Цитируемый фрагмент —
┌──
И лишь дважды, вскользь, Лотман позволяет себе высказать, к чему приводят все эти бесчисленные столкновения противоположностей и противоречий в сознании и подсознании читателя и что было в сознании и подсознании автора и подвигнуло его на создание этого романа в стихах. Лотман позволяет себе сказать о намеке <<неустроенности жизни и сомнения в возможности ее устроить>> (раз) [3, 442]. И другой раз он пишет, что результат <<осознается как вхождение… в подлинный, то есть простой и трагический мир действительной жизни>> [3, 444].
Я б от себя добавил только, что и автор и, вслед за ним, читатель не испытывают особого огорчения от такого открытия. А раз нет пессимизма, то есть какое–то светлое предчувствие надежды в будущем открыть другой идеал, чем был у предшественников в эпоху Просвещения и во времена романтизма.
Кто знает мой метод выявления идеала с помощью Синусоиды изменений идеала во времени, тотчас согласится, что «Евгений Онегин» находится на перевальной точке перехода с восходящей ветви Синусоиды на нисходящую, на которой — нисходящей — будет осуществлено барочного типа соединение несоединимого: идеалов сверхвысокого и сверхнизкого, — изображаемых на вылетах вон с Синусоиды сверхвверх и субвниз, — что выражает соответственно: 1) полную самоотрешенность во имя общего дела (Ипсиланти, радикальных декабристов вроде Орлова, а в будущем пушкинского Сильвио в конце повести «Выстрел») и 2) суперэгоистическое демоническое своенравие (того же Сильвио в начале повести, а в жизни — молдавского разбойника Кирджали, тирана Наполеона или когдатошних деспотов Крымского ханства). В эстетических категориях вылет сверхвверх называется радикальной декабристской струей в так называвшемся ранее гражданском романтизме (теперь его называют вторичным классицизмом). Вылет субвниз называют бурным романтизмом байроновского типа.
«Евгений Онегин» по изменяющемуся идеалу его создателя, — повторю иначе, — является точкой плавного перехода от героического цареубийственного «Кинжала» (безнародного, хоть и во имя народа) к прозаическому — в «Борисе Годунове» — молчанию народа, отвергающему царей–убийц, и, следовательно, переход изменения идеала ведет к требованию народности как в общественном движении, так и в литературе.
Лотман тоже называет «Евгения Онегина» чем–то переходным: моментом <<равновесия… двух тенденций>> [3, 461]. Каких?
└──
Исходные данные —
┌──
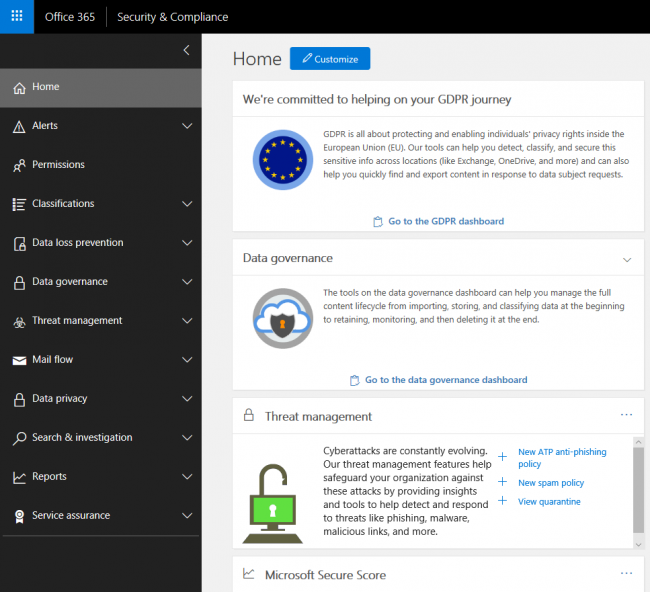650x592 pixels.
Task: Click the Customize button
Action: point(330,59)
└──
Задания для выполнения —
• a. Установите, согласуются ли с цитируемым фрагментом утверждения (i)–(iii). Для каждого ответьте «да» или «нет» и дословно приведите решающие слова фрагмента.
(i) Лотман относит «Евгения Онегина» к чему-то переходному.
(ii) Автор фрагмента полагает, что автор и читатель сильно огорчаются от такого открытия.
(iii) Вылет субвниз называют радикальной декабристской струей.
• b. Воспроизведите без изменений часть цитируемого фрагмента между словами «И лишь дважды, вскользь, Лотман» и «жизни>> [3, 444].» включительно.

Решения по заданиям —
• a.
(i) Да: «Лотман тоже называет «Евгения Онегина» чем–то переходным».
(ii) Нет: «и автор и, вслед за ним, читатель не испытывают особого огорчения от такого открытия».
(iii) Нет: «Вылет субвниз называют бурным романтизмом байроновского типа».

• b.
И лишь дважды, вскользь, Лотман позволяет себе высказать, к чему приводят все эти бесчисленные столкновения противоположностей и противоречий в сознании и подсознании читателя и что было в сознании и подсознании автора и подвигнуло его на создание этого романа в стихах. Лотман позволяет себе сказать о намеке <<неустроенности жизни и сомнения в возможности ее устроить>> (раз) [3, 442]. И другой раз он пишет, что результат <<осознается как вхождение… в подлинный, то есть простой и трагический мир действительной жизни>> [3, 444].